[EM] Some strategy simulation results and comments

Sun Mar 13 14:19:22 PDT 2011

Hi all,

Here are some results from my strategy simulation.

Let me preface by reiterating what the interesting thing about this simulation
is: The AI voters have to learn each method, with no preprogrammed 
understanding of strategy or even what the ballot possibilities are supposed
to mean. Furthermore the pre-election polling that informs the voters about
each other is conducted using the method itself.

Compare to the past, where the voters in my simulations have either been:
1. completely sincere,
2. basing strategy on approval polling, or
3. using method-specific strategy hard-coded (perhaps unconvincingly) by me.

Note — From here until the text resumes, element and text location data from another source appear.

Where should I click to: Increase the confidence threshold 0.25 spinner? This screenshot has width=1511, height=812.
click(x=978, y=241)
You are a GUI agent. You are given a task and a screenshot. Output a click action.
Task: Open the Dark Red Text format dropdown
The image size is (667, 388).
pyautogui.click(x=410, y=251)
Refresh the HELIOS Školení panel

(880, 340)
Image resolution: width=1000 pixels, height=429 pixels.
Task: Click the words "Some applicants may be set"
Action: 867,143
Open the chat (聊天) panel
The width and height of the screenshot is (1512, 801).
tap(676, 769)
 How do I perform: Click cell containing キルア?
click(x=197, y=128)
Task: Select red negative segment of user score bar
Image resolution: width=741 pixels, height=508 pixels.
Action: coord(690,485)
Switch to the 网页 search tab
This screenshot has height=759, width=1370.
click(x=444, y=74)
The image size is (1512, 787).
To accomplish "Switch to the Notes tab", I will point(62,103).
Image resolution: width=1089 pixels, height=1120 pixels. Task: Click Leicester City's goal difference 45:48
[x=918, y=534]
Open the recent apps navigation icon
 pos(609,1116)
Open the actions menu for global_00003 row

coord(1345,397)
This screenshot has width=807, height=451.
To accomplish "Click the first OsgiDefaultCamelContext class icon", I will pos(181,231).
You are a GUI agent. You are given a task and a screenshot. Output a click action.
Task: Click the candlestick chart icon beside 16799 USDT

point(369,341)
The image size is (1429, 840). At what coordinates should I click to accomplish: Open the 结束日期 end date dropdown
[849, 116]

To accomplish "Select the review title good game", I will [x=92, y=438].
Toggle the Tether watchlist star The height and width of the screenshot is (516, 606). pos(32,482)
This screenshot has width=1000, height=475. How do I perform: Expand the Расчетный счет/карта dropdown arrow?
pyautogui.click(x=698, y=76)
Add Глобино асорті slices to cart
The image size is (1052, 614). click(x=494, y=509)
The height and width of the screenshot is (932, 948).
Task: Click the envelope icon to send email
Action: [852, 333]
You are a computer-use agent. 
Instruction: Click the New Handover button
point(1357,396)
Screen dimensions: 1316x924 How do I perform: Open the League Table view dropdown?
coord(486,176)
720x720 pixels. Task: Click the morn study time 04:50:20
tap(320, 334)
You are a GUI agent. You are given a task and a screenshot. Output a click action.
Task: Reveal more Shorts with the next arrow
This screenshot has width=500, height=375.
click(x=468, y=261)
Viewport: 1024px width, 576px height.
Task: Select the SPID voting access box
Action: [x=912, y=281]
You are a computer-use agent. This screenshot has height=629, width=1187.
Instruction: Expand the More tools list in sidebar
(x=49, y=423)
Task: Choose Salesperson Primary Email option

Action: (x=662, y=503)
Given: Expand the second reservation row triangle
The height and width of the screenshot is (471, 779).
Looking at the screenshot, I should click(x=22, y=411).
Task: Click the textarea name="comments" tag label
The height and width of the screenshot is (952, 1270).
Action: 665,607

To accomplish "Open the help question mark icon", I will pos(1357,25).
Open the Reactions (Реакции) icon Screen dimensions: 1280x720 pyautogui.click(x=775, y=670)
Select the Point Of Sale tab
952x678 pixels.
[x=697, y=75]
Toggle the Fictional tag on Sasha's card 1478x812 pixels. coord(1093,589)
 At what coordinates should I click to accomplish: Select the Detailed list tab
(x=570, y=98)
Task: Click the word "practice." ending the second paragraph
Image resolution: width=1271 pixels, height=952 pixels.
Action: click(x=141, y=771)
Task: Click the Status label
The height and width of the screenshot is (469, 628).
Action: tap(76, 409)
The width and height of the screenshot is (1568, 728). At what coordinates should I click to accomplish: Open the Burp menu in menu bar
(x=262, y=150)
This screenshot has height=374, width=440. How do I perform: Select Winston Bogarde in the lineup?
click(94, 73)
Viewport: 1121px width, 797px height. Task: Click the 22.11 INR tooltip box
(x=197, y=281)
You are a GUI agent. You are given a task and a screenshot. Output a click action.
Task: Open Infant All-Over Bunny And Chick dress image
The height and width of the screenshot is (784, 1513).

So, some intro notes on methods and names:
Methods like CWP and Range and IBIFA are using 3-slot ballots. Nothing finer 
is supported.
AWP and CWP are the Approval- and Cardinal-Weighted Pairwise methods by JGA. 
For AWP "ex" and "im" versions are included based on whether approval is 
explicit or implied by ranking.
RB is Random Ballot.
RndP means Random Pair (pairwise comparison between two candidates picked 
randomly).
CdlA is my Conditional Approval. QR (Quick Runoff) and KH (King of the Hill) 
are also my methods.
VDP (Venzke Disq Plurality) is what I will call VFA, so that VFA can refer to 
a ballot format.
VFAR3 is VFA ballot runoff type 3, the only one included in this batch. It's 
like TTR but with the ability for "against" votes to block a candidate from 
the final two.
C//A is Condorcet//Approval. There is C//Aex and C//Aim depending on whether 
the approval cutoff is explicitly placed, or implied from the fact of being 
ranked.
ICA is my Improved Condorcet Approval. Also included are the FBC/SDSC/SFC-
satisfying MDDA and MAMPO methods.
SMDTR and IBIFA are Chris Benham methods. There is "IBIFAcb" (equal-ranking 
(ER) allowed and opposition is defined as Chris originally defined 
it), "IBIFApw" (ER permitted but pairwise opposition is used), and "IBIFAst" 
(ER not permitted; pairwise opposition is used).
DMC is Definite Majority Choice which had popularity here for awhile.
TACC is Forest's Condorcet method. I wasn't sure, but approval is implicit.
VBV is "Venzke Bucklin variant." There is "VBVer" and "VBVst" based on whether 
equal ranking is allowed or not.
QLTD is Woodall's Bucklin variant. Others are DAC, DHSC, and DSC. DSC also has 
a "DSCer" version allowing equal ranking. I did allow equal ranking for DAC 
and DHSC.
IRNR is Instant Runoff using Normalized Ratings.
For Borda, Black, and Baldwin, ER and truncation were not allowed.
C// anything means a Condorcet winner autowins before attempting the rest of 
the method.
MAP is Majority Favorite//Antiplurality.
IFPP is Craig Carey's Improved FPP. It is IRV, but you will eliminate all 
candidates with below-average FPs.
2sMMPO is MMPO on approval ballots. Also "MMPOFPP" is included which is MMPO 
but breaking a tie with (original) FPs.
Basic Condorcet methods: WV and margins (which are Minmax or whatever you 
have). Plus Raynaud(wv).
AER is Approval-Elim Runoff aka Approval AV.
Also included: Antip(lurality), FPP, IRV, TTR, Coombs, Appr(oval), Range3, 
Bucklin, MCA. It is possible that Range fails to turn into Approval 
strategically, not because of poor AI, but because with a small number of 
voting blocs, the methods actually aren't the same strategically.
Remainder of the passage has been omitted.